[Pixel coordinate grounding data]
☆ ☆ ☆ ☆ ☆

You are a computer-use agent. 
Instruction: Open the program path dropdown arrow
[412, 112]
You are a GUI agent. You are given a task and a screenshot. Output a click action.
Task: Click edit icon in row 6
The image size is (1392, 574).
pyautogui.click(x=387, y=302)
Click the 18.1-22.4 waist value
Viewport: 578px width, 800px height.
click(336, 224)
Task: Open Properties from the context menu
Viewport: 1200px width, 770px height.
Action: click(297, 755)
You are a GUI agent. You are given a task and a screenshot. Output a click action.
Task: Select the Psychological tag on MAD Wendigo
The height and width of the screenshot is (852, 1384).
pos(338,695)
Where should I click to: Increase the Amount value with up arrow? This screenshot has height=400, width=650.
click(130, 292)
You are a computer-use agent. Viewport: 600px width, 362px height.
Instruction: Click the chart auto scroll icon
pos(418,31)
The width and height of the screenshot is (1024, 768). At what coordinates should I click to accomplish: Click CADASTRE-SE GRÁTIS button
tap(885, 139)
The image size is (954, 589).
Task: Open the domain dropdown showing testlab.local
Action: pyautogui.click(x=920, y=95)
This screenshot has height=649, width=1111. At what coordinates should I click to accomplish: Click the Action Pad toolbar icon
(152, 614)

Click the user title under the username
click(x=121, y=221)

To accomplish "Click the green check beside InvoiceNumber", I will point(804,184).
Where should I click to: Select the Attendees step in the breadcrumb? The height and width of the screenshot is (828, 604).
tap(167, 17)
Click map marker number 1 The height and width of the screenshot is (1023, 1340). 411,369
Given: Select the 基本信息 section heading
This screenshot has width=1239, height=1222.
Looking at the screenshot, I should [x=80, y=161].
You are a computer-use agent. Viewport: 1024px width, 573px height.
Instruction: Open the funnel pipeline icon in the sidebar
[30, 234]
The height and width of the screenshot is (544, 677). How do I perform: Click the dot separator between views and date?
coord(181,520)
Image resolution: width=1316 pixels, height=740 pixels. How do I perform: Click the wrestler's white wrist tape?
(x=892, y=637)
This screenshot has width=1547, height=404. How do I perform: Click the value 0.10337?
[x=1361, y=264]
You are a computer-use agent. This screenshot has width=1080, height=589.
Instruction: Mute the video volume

☆ ☆ ☆ ☆ ☆

-- Task description --
Above are the entries; count how many of their lines contain the word "agent" and give only that number.

-- Problem solution --
6